Start of GIVEN DATA

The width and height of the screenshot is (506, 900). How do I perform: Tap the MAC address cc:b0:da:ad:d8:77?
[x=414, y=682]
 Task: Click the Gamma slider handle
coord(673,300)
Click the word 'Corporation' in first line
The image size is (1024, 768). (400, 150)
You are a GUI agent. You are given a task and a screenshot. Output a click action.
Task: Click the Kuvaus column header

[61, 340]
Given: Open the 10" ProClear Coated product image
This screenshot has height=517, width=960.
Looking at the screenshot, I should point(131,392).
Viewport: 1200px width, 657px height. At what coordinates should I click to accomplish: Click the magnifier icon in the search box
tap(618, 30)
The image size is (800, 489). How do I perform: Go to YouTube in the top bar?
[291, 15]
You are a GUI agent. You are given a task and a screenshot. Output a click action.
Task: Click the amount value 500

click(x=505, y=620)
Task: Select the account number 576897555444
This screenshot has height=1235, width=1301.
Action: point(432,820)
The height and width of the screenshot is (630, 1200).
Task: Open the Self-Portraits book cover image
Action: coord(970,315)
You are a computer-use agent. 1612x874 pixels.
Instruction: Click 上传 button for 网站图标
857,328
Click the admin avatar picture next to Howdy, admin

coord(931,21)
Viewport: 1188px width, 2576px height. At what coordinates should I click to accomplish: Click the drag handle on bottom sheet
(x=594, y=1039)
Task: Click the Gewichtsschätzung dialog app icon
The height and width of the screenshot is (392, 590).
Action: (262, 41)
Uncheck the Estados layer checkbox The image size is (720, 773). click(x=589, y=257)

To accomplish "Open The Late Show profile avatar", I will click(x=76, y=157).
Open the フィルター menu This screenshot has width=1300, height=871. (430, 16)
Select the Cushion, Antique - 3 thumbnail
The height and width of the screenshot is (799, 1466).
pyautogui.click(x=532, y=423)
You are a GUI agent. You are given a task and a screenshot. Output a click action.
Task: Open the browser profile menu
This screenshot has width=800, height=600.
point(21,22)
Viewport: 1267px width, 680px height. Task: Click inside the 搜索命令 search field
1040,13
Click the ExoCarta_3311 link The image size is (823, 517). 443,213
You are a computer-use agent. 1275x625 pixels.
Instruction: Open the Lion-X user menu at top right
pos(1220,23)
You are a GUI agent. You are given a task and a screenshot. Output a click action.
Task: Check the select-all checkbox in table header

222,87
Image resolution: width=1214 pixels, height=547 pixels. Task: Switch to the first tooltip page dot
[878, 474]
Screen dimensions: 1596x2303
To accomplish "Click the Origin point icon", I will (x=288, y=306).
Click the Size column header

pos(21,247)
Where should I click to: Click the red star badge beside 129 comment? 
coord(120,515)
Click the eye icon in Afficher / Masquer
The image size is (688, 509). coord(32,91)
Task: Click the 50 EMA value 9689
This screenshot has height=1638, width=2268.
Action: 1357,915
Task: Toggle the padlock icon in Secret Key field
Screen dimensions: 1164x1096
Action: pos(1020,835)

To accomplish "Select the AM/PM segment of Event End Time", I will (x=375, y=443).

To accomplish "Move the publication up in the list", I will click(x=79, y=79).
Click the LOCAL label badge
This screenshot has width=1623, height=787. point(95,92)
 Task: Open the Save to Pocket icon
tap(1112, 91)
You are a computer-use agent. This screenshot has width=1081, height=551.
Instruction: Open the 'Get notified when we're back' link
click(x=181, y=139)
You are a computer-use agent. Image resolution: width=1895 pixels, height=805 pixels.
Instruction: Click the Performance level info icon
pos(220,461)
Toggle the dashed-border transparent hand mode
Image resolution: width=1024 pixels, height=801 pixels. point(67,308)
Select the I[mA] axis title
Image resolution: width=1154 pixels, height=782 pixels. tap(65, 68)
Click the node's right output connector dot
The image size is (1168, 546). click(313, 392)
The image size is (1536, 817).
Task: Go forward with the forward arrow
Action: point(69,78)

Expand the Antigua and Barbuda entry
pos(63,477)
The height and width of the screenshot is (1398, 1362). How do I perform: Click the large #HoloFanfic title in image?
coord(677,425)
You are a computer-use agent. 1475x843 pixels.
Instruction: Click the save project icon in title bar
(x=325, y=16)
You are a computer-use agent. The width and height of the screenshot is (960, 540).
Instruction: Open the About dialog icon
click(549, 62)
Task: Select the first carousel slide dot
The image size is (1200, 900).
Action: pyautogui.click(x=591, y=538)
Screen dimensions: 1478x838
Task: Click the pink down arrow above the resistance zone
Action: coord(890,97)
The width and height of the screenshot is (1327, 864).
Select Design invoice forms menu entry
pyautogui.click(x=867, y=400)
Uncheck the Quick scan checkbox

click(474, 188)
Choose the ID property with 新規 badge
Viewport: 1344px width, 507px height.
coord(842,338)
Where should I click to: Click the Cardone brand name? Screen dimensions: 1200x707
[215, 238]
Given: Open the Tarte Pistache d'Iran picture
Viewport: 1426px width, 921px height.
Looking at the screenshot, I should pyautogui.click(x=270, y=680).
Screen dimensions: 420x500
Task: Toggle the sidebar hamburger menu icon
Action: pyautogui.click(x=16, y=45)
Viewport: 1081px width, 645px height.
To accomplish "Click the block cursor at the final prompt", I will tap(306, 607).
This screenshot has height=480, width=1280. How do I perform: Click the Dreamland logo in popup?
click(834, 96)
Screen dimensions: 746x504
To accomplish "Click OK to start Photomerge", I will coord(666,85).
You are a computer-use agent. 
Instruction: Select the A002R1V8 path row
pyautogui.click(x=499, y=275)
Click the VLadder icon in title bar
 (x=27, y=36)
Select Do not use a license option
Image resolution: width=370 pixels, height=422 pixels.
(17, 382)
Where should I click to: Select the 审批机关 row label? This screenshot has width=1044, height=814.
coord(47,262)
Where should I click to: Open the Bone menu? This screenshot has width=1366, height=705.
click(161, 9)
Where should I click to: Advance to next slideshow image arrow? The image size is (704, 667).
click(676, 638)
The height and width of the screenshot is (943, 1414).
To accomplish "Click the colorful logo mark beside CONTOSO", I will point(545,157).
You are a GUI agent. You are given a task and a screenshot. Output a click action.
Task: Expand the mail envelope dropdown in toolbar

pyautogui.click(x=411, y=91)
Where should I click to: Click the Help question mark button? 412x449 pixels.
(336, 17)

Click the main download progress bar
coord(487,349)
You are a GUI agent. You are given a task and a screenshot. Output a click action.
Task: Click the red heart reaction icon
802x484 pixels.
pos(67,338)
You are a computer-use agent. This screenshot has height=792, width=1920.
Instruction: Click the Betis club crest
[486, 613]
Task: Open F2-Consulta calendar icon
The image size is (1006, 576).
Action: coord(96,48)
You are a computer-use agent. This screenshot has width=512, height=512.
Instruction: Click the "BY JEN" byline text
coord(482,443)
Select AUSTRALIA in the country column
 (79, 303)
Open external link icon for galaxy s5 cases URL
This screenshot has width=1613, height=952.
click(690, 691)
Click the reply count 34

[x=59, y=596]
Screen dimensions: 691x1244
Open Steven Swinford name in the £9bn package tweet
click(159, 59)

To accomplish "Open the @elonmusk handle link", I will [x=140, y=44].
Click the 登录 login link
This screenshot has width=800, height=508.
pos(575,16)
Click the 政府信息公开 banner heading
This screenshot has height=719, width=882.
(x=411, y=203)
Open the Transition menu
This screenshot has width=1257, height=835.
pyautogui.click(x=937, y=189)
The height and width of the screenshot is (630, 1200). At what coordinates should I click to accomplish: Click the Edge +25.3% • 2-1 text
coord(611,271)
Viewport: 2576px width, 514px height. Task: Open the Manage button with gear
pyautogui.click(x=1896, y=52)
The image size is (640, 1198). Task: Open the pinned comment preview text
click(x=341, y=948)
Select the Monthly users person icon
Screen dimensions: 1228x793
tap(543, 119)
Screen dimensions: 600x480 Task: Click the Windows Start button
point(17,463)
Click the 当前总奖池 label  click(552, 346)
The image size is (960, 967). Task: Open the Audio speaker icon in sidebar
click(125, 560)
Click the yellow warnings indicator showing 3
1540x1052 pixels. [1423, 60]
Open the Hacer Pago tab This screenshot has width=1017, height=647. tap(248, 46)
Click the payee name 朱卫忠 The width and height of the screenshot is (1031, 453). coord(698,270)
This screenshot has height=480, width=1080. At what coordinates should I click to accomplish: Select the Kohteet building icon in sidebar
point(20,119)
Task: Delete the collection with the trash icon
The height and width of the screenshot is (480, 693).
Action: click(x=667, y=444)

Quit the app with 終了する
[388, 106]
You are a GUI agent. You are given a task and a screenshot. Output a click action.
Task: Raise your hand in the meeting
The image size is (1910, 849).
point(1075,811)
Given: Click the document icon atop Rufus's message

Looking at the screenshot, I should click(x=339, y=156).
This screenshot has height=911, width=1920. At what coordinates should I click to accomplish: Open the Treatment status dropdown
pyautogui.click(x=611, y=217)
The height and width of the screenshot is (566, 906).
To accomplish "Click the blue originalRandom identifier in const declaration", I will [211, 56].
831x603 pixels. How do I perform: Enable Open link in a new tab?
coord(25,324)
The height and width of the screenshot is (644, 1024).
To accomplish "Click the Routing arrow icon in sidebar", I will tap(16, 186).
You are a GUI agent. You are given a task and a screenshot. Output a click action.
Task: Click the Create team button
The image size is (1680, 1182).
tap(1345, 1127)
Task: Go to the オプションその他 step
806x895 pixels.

End of GIVEN DATA

## [TASK GOAL]
A line qualifies when it holds the word "profile"; report all qualifying lines from the records above.

## [FINISHED EXERCISE]
To accomplish "Open The Late Show profile avatar", I will click(x=76, y=157).
Task: Open the browser profile menu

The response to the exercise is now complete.